Set problem – Rewrite the listing lines starting at the one containing "You are a GUI agent. The screenshot is 839×1231." and ending at the one containing "MYCLT (689, 39)", requests included, multiplying each answer coordinate by 2.5 and rounding to whole numbers, with halves rounded up. Keep the request text unchanged.

Source material –

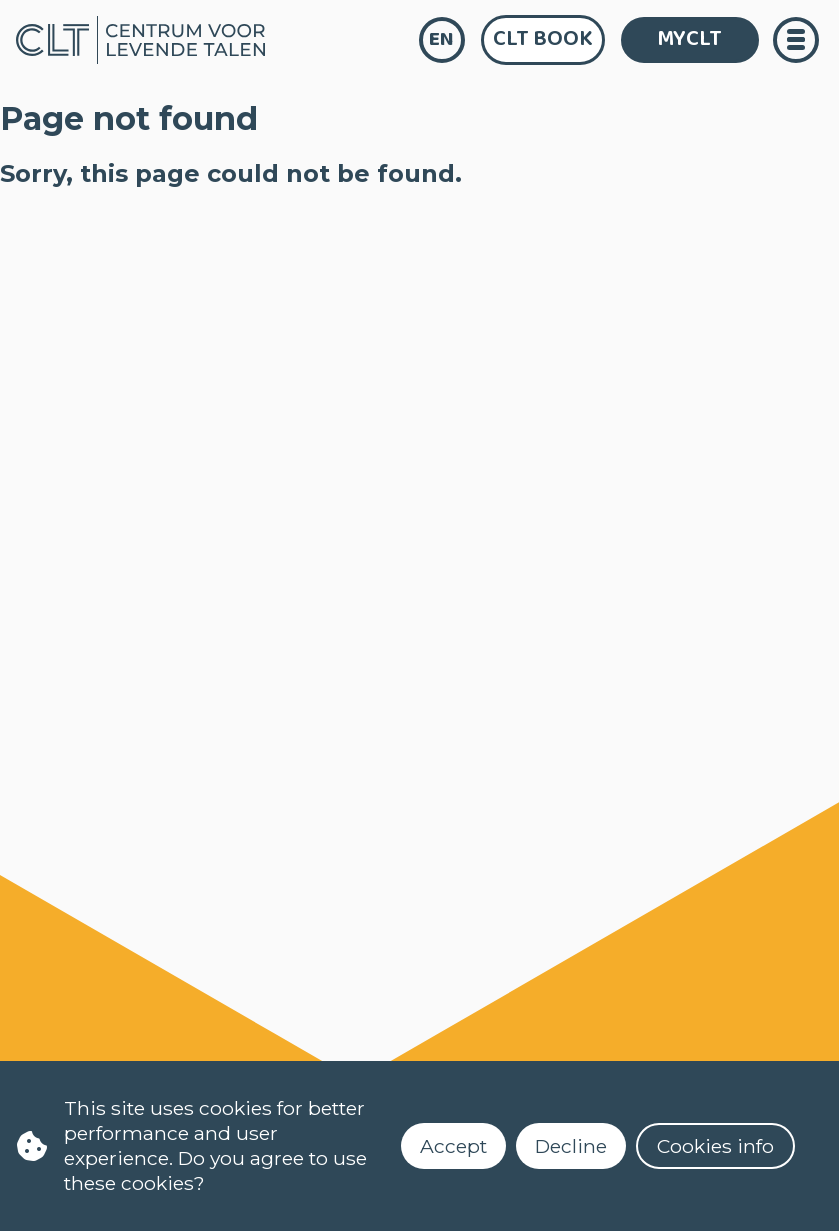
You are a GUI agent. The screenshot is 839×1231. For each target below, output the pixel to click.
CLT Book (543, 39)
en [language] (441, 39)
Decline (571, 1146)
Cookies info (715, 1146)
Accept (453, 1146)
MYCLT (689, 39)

---

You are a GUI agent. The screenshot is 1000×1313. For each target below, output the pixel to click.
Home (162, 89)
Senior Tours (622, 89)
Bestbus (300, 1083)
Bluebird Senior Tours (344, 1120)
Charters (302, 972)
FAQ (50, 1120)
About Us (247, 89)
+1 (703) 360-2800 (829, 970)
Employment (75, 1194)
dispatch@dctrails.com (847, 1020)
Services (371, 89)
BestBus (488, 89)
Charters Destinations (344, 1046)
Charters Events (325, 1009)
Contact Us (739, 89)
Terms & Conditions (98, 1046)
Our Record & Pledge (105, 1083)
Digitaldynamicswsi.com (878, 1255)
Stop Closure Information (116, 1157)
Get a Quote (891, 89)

...

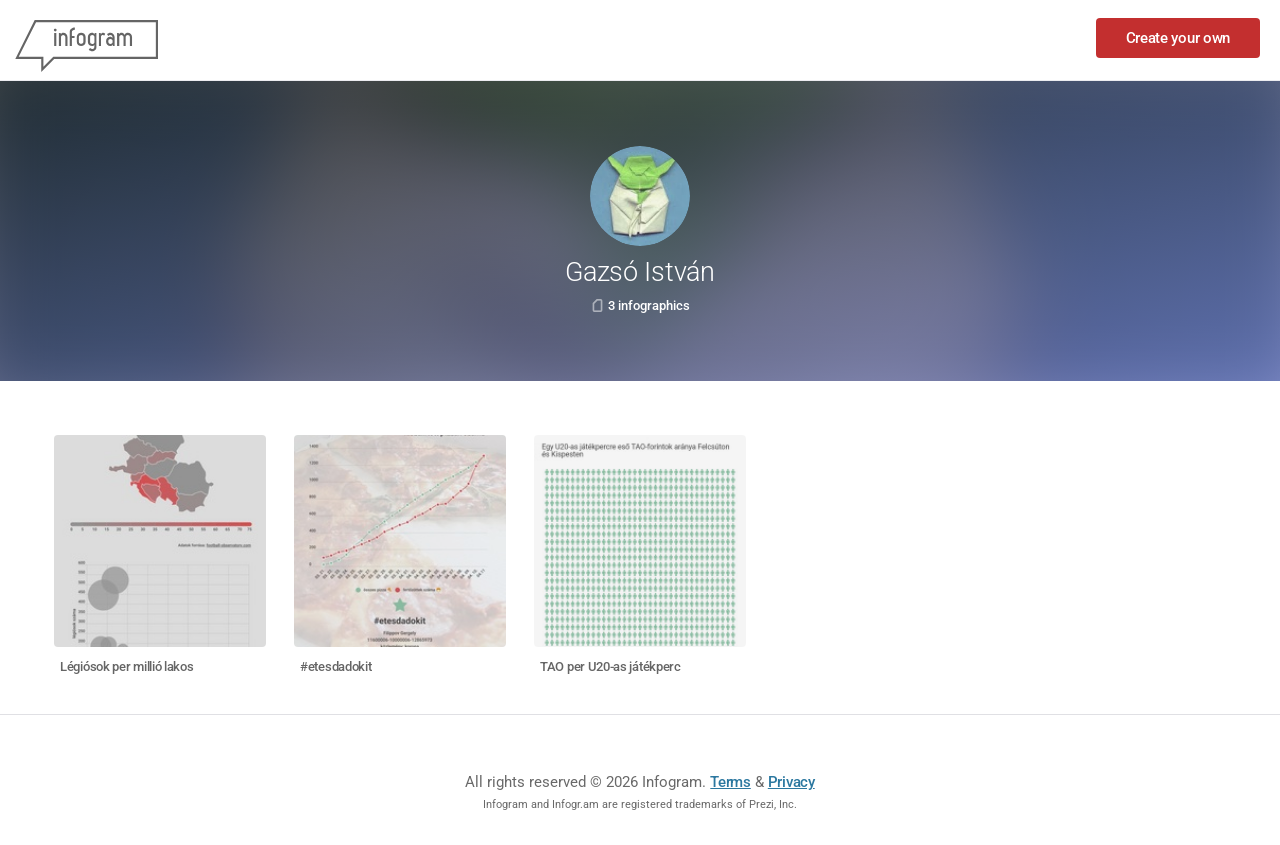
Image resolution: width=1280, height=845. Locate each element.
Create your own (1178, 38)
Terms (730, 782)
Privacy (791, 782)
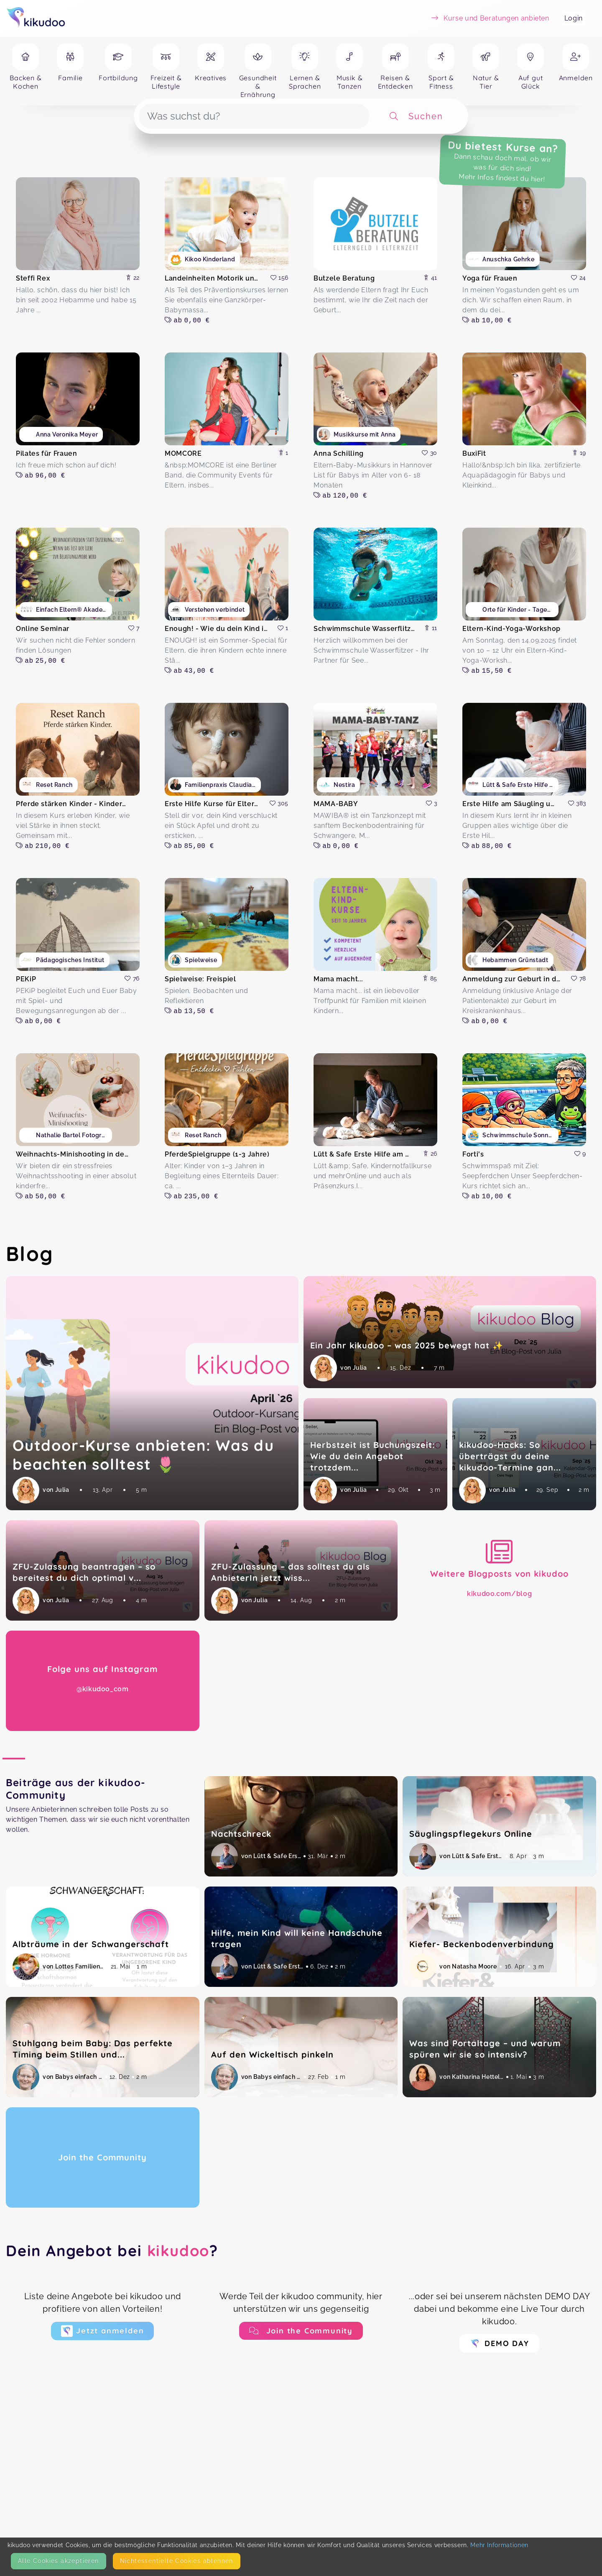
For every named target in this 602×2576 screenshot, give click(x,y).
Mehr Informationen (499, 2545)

Finished exercise –
You are a GUI agent. The screenshot is 839×1231. For each target below, output the pixel to click.
CLT Book (1358, 98)
en [language] (1103, 98)
Decline (1428, 2865)
Cookies info (1788, 2865)
Accept (1133, 2865)
MYCLT (1723, 98)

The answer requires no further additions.